# Does the unit of a quantity change if you take square root of it?

As the other answers (and dmckee's comments) note, yes, if you take the square root of a dimensional quantity then you need to take the square root of the units too:

$$ \sqrt{4\;{\rm kg}} = 2\;{\rm kg}^{\frac12} $$

And no, I can't think of any meaningful physical interpretation for the unit ${\rm kg}^{\frac12}$ either.

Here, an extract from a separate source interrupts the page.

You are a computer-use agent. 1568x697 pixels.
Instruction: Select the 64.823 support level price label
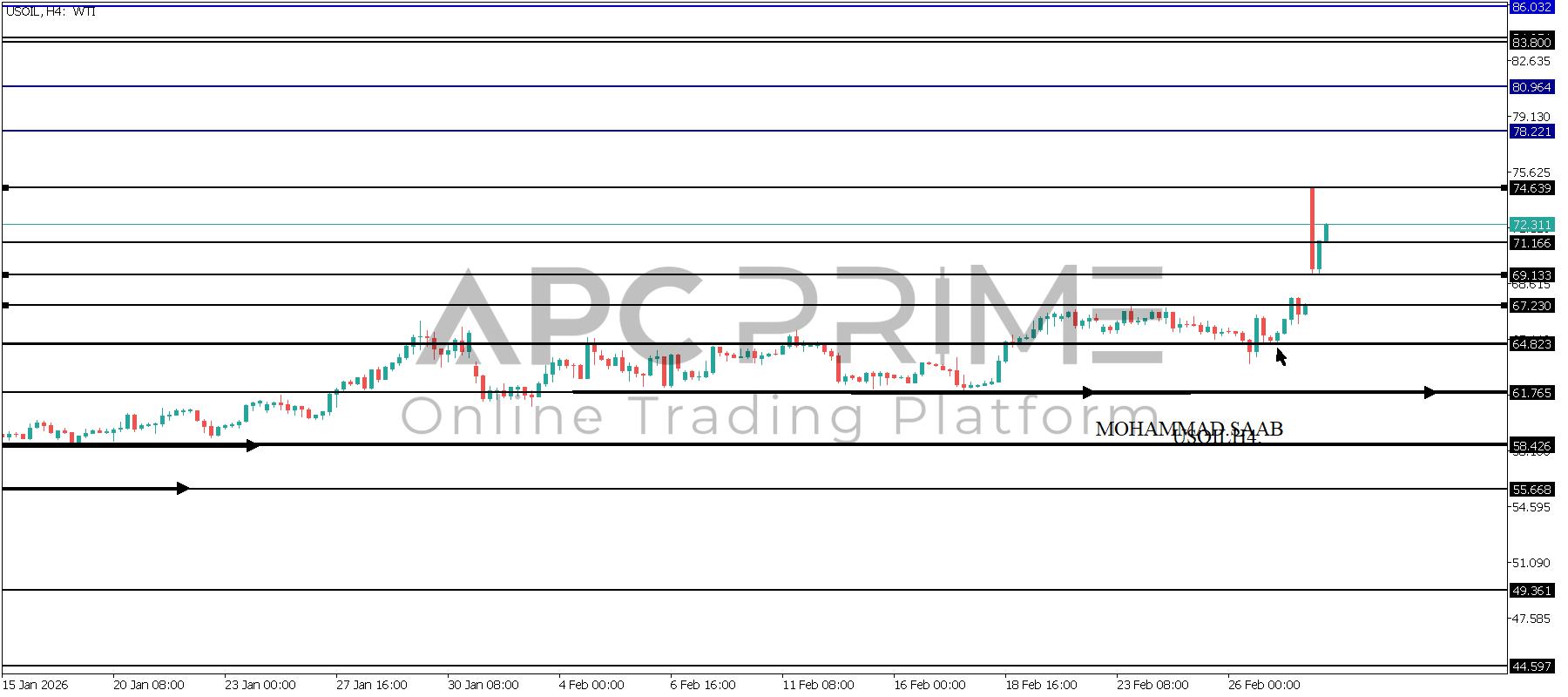pos(1531,344)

However, in the comments you say that you were "told to plot a graph of distance against square root of mass." What that means is simply that you should scale the mass axis non-linearly, presumably in order to more clearly show the relationship between the two quantities. For *labeling* the mass axis, you basically have two choices:

label the axis $\sqrt m$, with equally spaced ticks at, say, $1\;{\rm kg}^{\frac12}, 2\;{\rm kg}^{\frac12}, 3\;{\rm kg}^{\frac12}, 4\;{\rm kg}^{\frac12}, \dotsc$, or

label the axis $m$, with equally spaced ticks at $1\;{\rm kg}, 4\;{\rm kg}, 9\;{\rm kg}, 16\;{\rm kg}, \dotsc$.

While, technically, both of these are valid, I would *strongly* recommend the latter option. Just compare these two plots and see which one you find easier to read:

$\hspace{60px}$

Alas, not all plotting software necessarily supports such axis labeling, or at least doesn't make it easy, which is why you sometimes see plots with funny units like ${\rm kg}^{\frac12}$.

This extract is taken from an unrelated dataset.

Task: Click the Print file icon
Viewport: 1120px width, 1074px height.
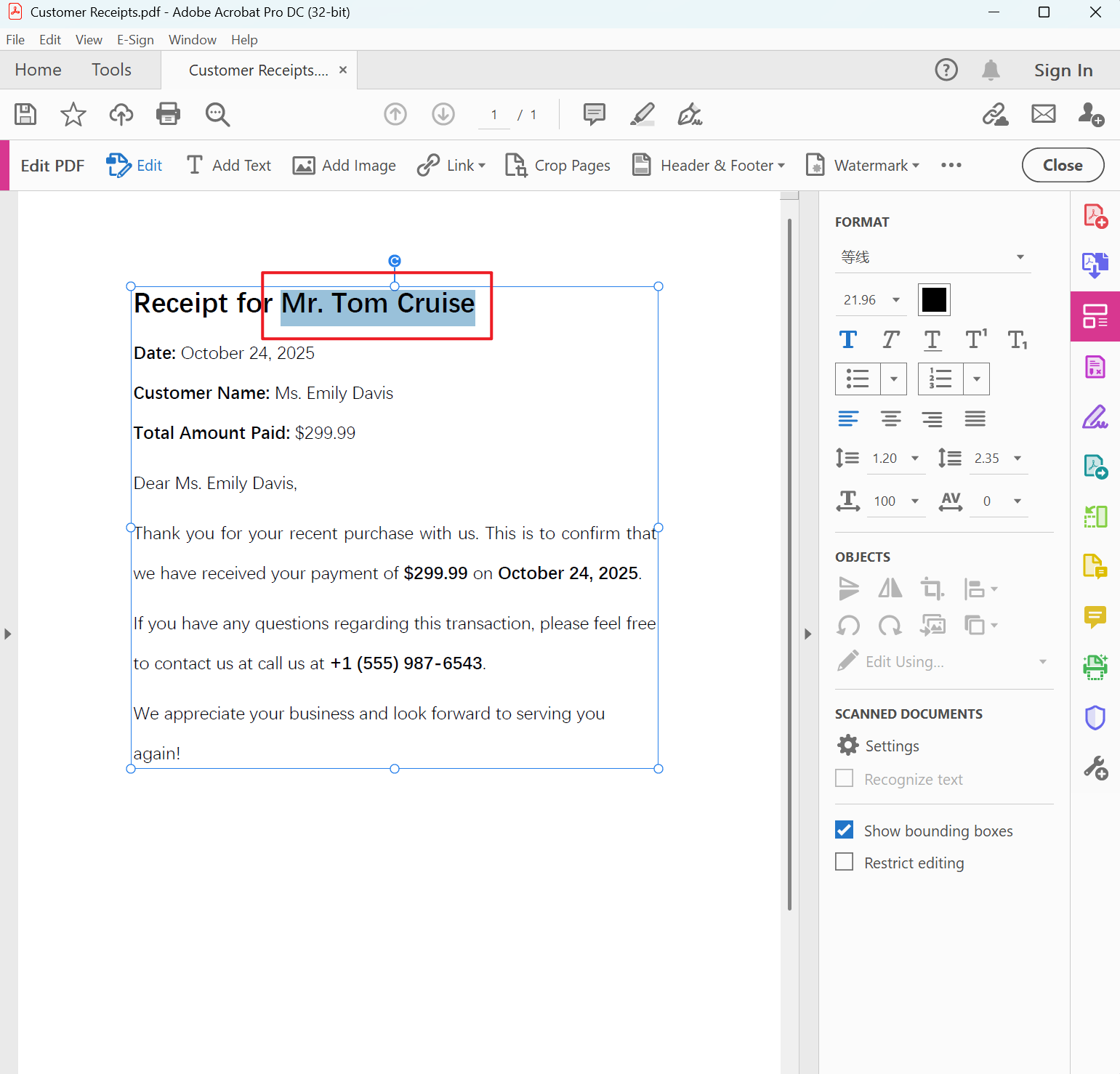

Yes, the dimension of a quantity changes if it is square-rooted. If $m$ is a mass with dimension $[m]=\textrm{kg}$, $\sqrt{m}$ is not a mass, but another quantity with dimension $[\sqrt{m}] = \textrm{kg}^{1/2}$.

More generally, if $[a] = A$ and if $[b]=B$, then $[a^n b^m] = A^nB^m$ etc.

It becomes the square root of the unit. Think of energy:

$$E = \frac{1}{2}mv^{2}$$

If I solve for $v$, I have $v = \sqrt{\frac{2E}{m}}$. Since $\rm 1 J = 1 kg \cdot m^{2}/s^{2}$, we see that the units have to obey the square root, or we will end up with our velocity equalling something other than m/s.